* **EXERCISE REQUIREMENTS**:
Only the lines from the line containing "Where should I" through the final line of the entries should be printed, exactly as given, with the pictures left out.
++++ INPUT FOR THIS TASK ++++
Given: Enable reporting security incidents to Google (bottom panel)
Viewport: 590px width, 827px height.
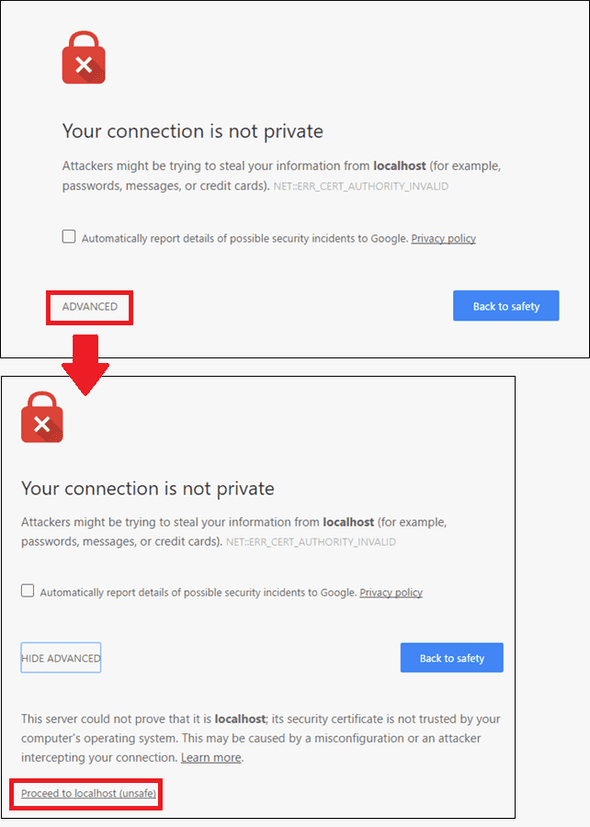Looking at the screenshot, I should click(x=27, y=590).
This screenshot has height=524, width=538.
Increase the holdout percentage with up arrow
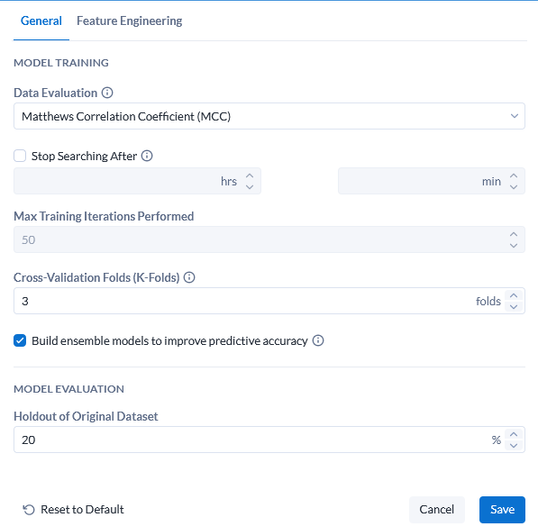513,434
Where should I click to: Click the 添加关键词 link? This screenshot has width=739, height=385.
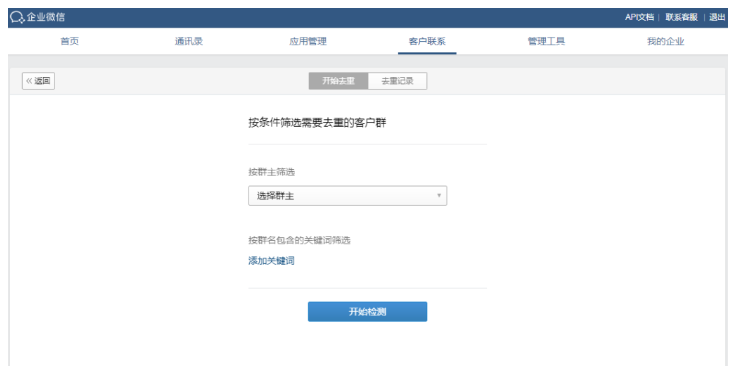pos(271,261)
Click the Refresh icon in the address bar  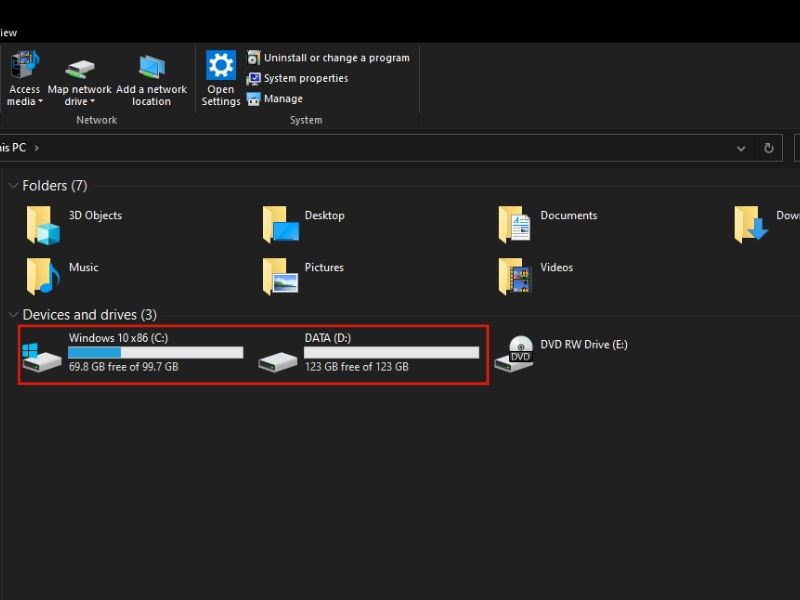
++++
* **ANSWER BOX**:
Where should I click to: Click the 添加关键词 link? This screenshot has width=739, height=385.
pos(271,261)
Click the Refresh icon in the address bar  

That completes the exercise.